▶ [Page]
The next person to use the Twirl filter deserves a kicking

Filter trips

Adobe Photoshop Filters

Plug-ins or 'filters'

Arguably more important still to Photoshop’s emerging dominance throughout the 1990s was its Plug-ins. Right from version 1.0, Tom and John Knoll had devised a number of peculiar image manipulation effects they called “filters”.

To call them a mixed bag is an understatement: alongside useful things such as Gaussian Blur and Sharpen were dreadful functions for ruining your images, such as Twirl, Wave, Ripple, Lens Flare and the utterly useless Find Edges.

Adobe hated them and wanted them taken out. The Knolls were fond of them and managed to keep them hidden from the core code by building a plug-in architecture so that the filters could be added and removed as individual Plug-in files sitting in a Plug-ins sub-folder.

The brothers were subsequently proved right. That is, their dreadful Plug-ins remained dreadful, but the Plug-in architecture unexpectedly produced a vast third-party market for Plug-in providers. The late 1990s and early noughties turned Plug-in designers such as Kai Krause into industry celebrities with the kind of rock-star status only otherwise seen in the IT field in game development.

Adobe Photoshop 7 file browser

The File Browser from version 7.0 was later extracted and eventually became Adobe Bridge

At this stage, Photoshop had no one left to compete with: it was an automatic purchase and an inevitable upgrade. So Adobe took the next corporate step, leveraging Photoshop ownership to lock in casual users of its other application software. Creative Suite was born in 2003 with the implicit message: you can buy Photoshop on its own for £500, but for £700 you can have everything: InDesign, Illustrator, Acrobat – the lot.

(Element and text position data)
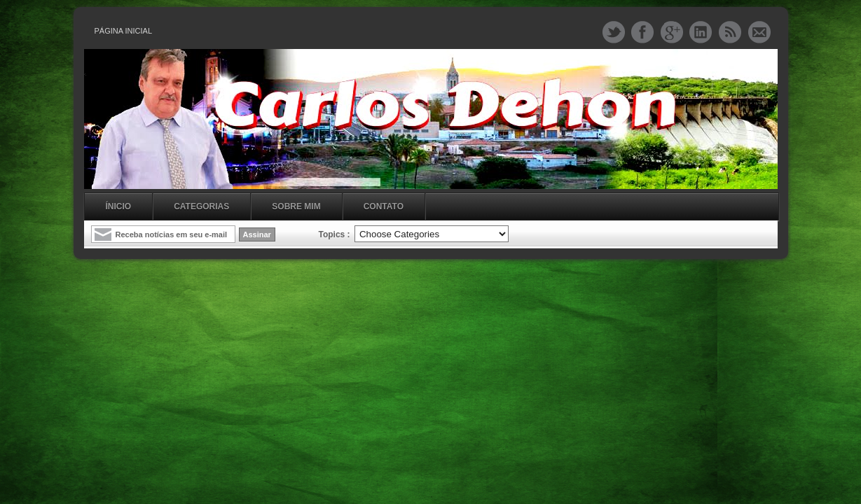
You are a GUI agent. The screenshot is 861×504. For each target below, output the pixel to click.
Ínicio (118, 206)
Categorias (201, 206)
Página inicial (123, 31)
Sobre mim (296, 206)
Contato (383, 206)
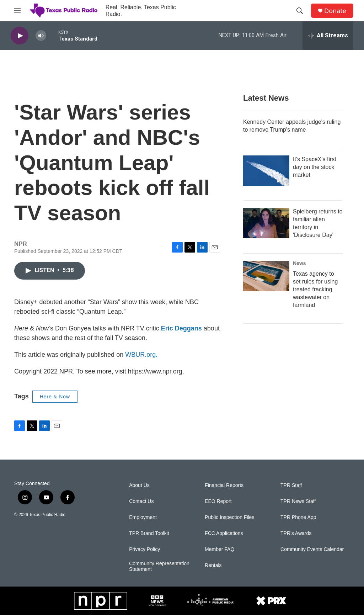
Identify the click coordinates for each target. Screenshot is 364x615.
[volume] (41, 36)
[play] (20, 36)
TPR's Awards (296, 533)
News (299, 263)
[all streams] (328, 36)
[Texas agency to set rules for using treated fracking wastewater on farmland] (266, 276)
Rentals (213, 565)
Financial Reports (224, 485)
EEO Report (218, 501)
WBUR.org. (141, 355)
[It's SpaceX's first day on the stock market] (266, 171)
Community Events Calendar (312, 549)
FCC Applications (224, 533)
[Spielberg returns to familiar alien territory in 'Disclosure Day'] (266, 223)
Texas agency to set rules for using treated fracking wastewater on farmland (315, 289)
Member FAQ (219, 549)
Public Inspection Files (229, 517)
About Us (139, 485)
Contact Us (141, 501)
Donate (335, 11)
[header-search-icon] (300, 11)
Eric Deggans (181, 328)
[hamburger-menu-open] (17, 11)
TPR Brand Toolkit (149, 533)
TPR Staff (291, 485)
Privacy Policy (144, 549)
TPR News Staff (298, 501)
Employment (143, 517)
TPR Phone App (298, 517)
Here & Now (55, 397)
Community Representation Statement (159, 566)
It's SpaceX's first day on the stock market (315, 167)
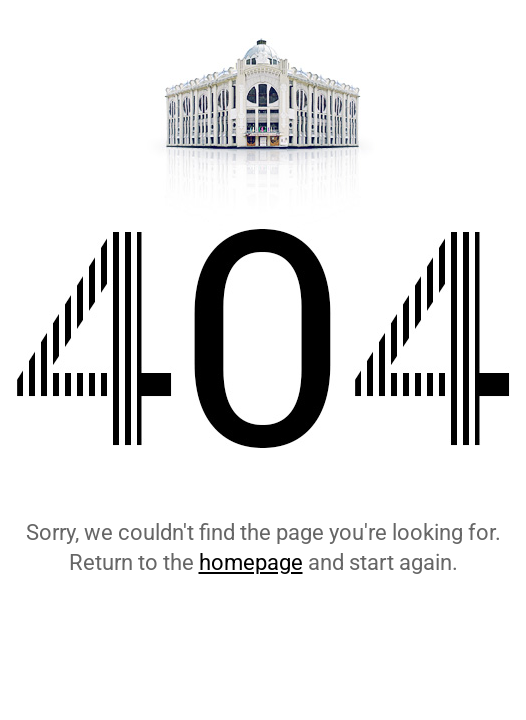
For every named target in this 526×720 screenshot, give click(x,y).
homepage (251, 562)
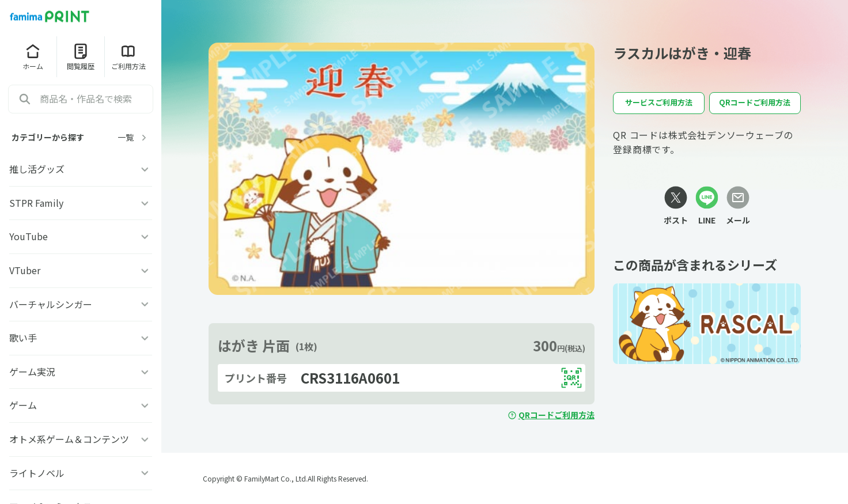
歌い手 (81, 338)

▶ [Problems]
1 – Repeat the Photoshop filters article between "Plug-ins or 'filters'" and "a Plug-ins sub-folder.", inclusive.
2 – Pick up the article on Photoshop's filters after its final sentence and continue writing it.

▶ [Responses in order]
1 –
Plug-ins or 'filters'

Arguably more important still to Photoshop’s emerging dominance throughout the 1990s was its Plug-ins. Right from version 1.0, Tom and John Knoll had devised a number of peculiar image manipulation effects they called “filters”.

To call them a mixed bag is an understatement: alongside useful things such as Gaussian Blur and Sharpen were dreadful functions for ruining your images, such as Twirl, Wave, Ripple, Lens Flare and the utterly useless Find Edges.

Adobe hated them and wanted them taken out. The Knolls were fond of them and managed to keep them hidden from the core code by building a plug-in architecture so that the filters could be added and removed as individual Plug-in files sitting in a Plug-ins sub-folder.

2 –
Given that everyone in print, online and even film and animation production would purchase Photoshop without question, the offer of getting the whole Adobe design shebang for a couple of hundred smackers extra was compelling to say the least. In a curious exercise in marketing dominoes, then, it could be said that the once-universal page layout package of the 1980s and 1990s, QuarkXPress, wasn’t killed off by its direct competitor InDesign, but by Photoshop.

Adobe Photoshop 3D image mapping

Mapping flat images onto virtual 3D surfaces in other flat images using Photoshop CS2

After six releases of Creative Suite, which saw Photoshop acquire everything from 3D editing to timeframe animation, Adobe effectively allowed Photoshop to be unbundled from the suite soon after it relaunched the suite as Creative Cloud in 2013.

Six years earlier, the company had brought out a specialised program called Photoshop Lightroom just for professional photographers, to compete with Apple’s Aperture. A trial bundle of Photoshop and Lightroom proved so popular with buyers that the pair can now be purchased on a relatively cheap (£9/month) Creative Cloud Photograph subscription independently of the full Creative Cloud Complete sub (normally £47/month).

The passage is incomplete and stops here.